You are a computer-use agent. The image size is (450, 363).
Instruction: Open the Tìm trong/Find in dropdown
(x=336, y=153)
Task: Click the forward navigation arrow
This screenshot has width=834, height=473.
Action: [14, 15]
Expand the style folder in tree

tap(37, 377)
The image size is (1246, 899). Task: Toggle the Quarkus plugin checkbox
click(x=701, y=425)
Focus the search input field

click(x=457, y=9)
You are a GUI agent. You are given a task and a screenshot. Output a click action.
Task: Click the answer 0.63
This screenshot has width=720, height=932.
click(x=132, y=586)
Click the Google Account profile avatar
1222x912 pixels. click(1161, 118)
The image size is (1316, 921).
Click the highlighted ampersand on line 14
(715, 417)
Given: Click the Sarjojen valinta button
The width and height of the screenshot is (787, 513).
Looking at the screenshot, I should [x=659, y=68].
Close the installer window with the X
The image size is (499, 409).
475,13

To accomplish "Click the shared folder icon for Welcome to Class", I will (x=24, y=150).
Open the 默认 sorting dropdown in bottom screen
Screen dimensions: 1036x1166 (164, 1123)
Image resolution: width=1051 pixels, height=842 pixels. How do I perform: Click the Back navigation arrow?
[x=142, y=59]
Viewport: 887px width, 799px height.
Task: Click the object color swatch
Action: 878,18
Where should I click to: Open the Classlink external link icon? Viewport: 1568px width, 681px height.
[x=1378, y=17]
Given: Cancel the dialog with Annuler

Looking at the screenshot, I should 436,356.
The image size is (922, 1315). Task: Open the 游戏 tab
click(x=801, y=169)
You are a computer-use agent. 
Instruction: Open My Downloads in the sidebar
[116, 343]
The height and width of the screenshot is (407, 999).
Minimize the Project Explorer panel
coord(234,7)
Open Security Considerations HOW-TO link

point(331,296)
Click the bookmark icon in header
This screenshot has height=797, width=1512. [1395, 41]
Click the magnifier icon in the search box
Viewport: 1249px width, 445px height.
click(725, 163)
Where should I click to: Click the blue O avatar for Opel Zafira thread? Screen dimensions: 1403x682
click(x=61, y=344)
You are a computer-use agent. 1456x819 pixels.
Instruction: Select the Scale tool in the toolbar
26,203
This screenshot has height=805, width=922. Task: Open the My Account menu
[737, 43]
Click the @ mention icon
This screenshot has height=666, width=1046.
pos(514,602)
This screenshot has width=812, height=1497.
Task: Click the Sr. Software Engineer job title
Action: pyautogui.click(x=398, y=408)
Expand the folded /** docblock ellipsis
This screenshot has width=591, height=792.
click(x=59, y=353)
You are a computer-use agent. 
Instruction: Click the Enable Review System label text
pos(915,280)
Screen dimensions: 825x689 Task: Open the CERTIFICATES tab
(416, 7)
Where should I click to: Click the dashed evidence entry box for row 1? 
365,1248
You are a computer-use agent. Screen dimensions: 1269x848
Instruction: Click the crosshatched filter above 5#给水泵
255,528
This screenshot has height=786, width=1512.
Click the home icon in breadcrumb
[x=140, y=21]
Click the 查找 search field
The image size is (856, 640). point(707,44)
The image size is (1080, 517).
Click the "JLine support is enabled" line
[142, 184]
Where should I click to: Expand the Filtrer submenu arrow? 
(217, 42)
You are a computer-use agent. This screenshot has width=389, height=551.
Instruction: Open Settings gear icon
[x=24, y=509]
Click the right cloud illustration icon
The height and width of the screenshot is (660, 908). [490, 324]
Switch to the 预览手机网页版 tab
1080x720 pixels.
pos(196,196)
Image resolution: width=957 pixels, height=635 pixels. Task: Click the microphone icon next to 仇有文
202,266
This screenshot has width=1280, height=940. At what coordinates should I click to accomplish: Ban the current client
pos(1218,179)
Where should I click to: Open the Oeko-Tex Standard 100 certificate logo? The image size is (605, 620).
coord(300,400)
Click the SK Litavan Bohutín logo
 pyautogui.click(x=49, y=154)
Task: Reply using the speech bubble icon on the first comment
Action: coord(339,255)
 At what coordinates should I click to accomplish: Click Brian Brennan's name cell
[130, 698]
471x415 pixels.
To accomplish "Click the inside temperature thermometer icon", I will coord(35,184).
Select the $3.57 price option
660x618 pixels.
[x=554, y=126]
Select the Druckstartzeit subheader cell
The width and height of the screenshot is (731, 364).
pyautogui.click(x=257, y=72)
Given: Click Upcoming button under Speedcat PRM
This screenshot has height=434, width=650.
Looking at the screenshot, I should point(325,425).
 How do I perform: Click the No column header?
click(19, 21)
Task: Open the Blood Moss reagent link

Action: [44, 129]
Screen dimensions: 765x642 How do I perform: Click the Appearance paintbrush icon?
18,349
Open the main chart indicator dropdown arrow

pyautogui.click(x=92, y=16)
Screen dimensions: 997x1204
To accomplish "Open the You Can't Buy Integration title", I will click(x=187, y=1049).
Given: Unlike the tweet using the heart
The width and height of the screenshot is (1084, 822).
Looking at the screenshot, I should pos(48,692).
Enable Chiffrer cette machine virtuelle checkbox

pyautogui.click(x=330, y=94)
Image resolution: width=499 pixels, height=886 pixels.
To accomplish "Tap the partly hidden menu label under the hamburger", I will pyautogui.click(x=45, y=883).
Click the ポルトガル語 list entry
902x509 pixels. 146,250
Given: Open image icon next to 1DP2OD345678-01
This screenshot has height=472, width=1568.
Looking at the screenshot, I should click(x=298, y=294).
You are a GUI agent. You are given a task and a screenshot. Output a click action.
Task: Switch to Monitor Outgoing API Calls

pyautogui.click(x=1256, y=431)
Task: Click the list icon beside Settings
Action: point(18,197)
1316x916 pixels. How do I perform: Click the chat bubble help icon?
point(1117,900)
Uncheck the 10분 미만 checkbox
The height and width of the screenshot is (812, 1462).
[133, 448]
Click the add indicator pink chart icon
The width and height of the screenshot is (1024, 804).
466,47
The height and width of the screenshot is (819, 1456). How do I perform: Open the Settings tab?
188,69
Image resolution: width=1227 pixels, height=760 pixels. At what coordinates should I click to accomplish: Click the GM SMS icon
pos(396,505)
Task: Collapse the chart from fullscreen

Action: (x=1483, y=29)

▶ THE TASK: Return the records above word for word, every line of them.

▶ EXERCISE ANSWER:
You are a computer-use agent. The image size is (450, 363).
Instruction: Open the Tìm trong/Find in dropdown
(x=336, y=153)
Task: Click the forward navigation arrow
This screenshot has width=834, height=473.
Action: [14, 15]
Expand the style folder in tree

tap(37, 377)
The image size is (1246, 899). Task: Toggle the Quarkus plugin checkbox
click(x=701, y=425)
Focus the search input field

click(x=457, y=9)
You are a GUI agent. You are given a task and a screenshot. Output a click action.
Task: Click the answer 0.63
This screenshot has width=720, height=932.
click(x=132, y=586)
Click the Google Account profile avatar
1222x912 pixels. click(1161, 118)
The image size is (1316, 921).
Click the highlighted ampersand on line 14
(715, 417)
Given: Click the Sarjojen valinta button
The width and height of the screenshot is (787, 513).
Looking at the screenshot, I should [x=659, y=68].
Close the installer window with the X
The image size is (499, 409).
475,13

To accomplish "Click the shared folder icon for Welcome to Class", I will (x=24, y=150).
Open the 默认 sorting dropdown in bottom screen
Screen dimensions: 1036x1166 (164, 1123)
Image resolution: width=1051 pixels, height=842 pixels. How do I perform: Click the Back navigation arrow?
[x=142, y=59]
Viewport: 887px width, 799px height.
Task: Click the object color swatch
Action: 878,18
Where should I click to: Open the Classlink external link icon? Viewport: 1568px width, 681px height.
[x=1378, y=17]
Given: Cancel the dialog with Annuler

Looking at the screenshot, I should 436,356.
The image size is (922, 1315). Task: Open the 游戏 tab
click(x=801, y=169)
You are a computer-use agent. 
Instruction: Open My Downloads in the sidebar
[116, 343]
The height and width of the screenshot is (407, 999).
Minimize the Project Explorer panel
coord(234,7)
Open Security Considerations HOW-TO link

point(331,296)
Click the bookmark icon in header
This screenshot has height=797, width=1512. [1395, 41]
Click the magnifier icon in the search box
Viewport: 1249px width, 445px height.
click(725, 163)
Where should I click to: Click the blue O avatar for Opel Zafira thread? Screen dimensions: 1403x682
click(x=61, y=344)
You are a computer-use agent. 1456x819 pixels.
Instruction: Select the Scale tool in the toolbar
26,203
This screenshot has height=805, width=922. Task: Open the My Account menu
[737, 43]
Click the @ mention icon
This screenshot has height=666, width=1046.
pos(514,602)
This screenshot has width=812, height=1497.
Task: Click the Sr. Software Engineer job title
Action: pyautogui.click(x=398, y=408)
Expand the folded /** docblock ellipsis
This screenshot has width=591, height=792.
click(x=59, y=353)
You are a computer-use agent. 
Instruction: Click the Enable Review System label text
pos(915,280)
Screen dimensions: 825x689 Task: Open the CERTIFICATES tab
(416, 7)
Where should I click to: Click the dashed evidence entry box for row 1? 
365,1248
You are a computer-use agent. Screen dimensions: 1269x848
Instruction: Click the crosshatched filter above 5#给水泵
255,528
This screenshot has height=786, width=1512.
Click the home icon in breadcrumb
[x=140, y=21]
Click the 查找 search field
The image size is (856, 640). point(707,44)
The image size is (1080, 517).
Click the "JLine support is enabled" line
[142, 184]
Where should I click to: Expand the Filtrer submenu arrow? 
(217, 42)
You are a computer-use agent. This screenshot has width=389, height=551.
Instruction: Open Settings gear icon
[x=24, y=509]
Click the right cloud illustration icon
The height and width of the screenshot is (660, 908). [490, 324]
Switch to the 预览手机网页版 tab
1080x720 pixels.
pos(196,196)
Image resolution: width=957 pixels, height=635 pixels. Task: Click the microphone icon next to 仇有文
202,266
This screenshot has width=1280, height=940. At what coordinates should I click to accomplish: Ban the current client
pos(1218,179)
Where should I click to: Open the Oeko-Tex Standard 100 certificate logo? The image size is (605, 620).
coord(300,400)
Click the SK Litavan Bohutín logo
 pyautogui.click(x=49, y=154)
Task: Reply using the speech bubble icon on the first comment
Action: coord(339,255)
 At what coordinates should I click to accomplish: Click Brian Brennan's name cell
[130, 698]
471x415 pixels.
To accomplish "Click the inside temperature thermometer icon", I will coord(35,184).
Select the $3.57 price option
660x618 pixels.
[x=554, y=126]
Select the Druckstartzeit subheader cell
The width and height of the screenshot is (731, 364).
pyautogui.click(x=257, y=72)
Given: Click Upcoming button under Speedcat PRM
This screenshot has height=434, width=650.
Looking at the screenshot, I should point(325,425).
 How do I perform: Click the No column header?
click(19, 21)
Task: Open the Blood Moss reagent link

Action: [44, 129]
Screen dimensions: 765x642 How do I perform: Click the Appearance paintbrush icon?
18,349
Open the main chart indicator dropdown arrow

pyautogui.click(x=92, y=16)
Screen dimensions: 997x1204
To accomplish "Open the You Can't Buy Integration title", I will click(x=187, y=1049).
Given: Unlike the tweet using the heart
The width and height of the screenshot is (1084, 822).
Looking at the screenshot, I should pos(48,692).
Enable Chiffrer cette machine virtuelle checkbox

pyautogui.click(x=330, y=94)
Image resolution: width=499 pixels, height=886 pixels.
To accomplish "Tap the partly hidden menu label under the hamburger", I will pyautogui.click(x=45, y=883).
Click the ポルトガル語 list entry
902x509 pixels. 146,250
Given: Open image icon next to 1DP2OD345678-01
This screenshot has height=472, width=1568.
Looking at the screenshot, I should click(x=298, y=294).
You are a GUI agent. You are given a task and a screenshot. Output a click action.
Task: Switch to Monitor Outgoing API Calls

pyautogui.click(x=1256, y=431)
Task: Click the list icon beside Settings
Action: point(18,197)
1316x916 pixels. How do I perform: Click the chat bubble help icon?
point(1117,900)
Uncheck the 10분 미만 checkbox
The height and width of the screenshot is (812, 1462).
[133, 448]
Click the add indicator pink chart icon
The width and height of the screenshot is (1024, 804).
466,47
The height and width of the screenshot is (819, 1456). How do I perform: Open the Settings tab?
188,69
Image resolution: width=1227 pixels, height=760 pixels. At what coordinates should I click to accomplish: Click the GM SMS icon
pos(396,505)
Task: Collapse the chart from fullscreen

Action: (x=1483, y=29)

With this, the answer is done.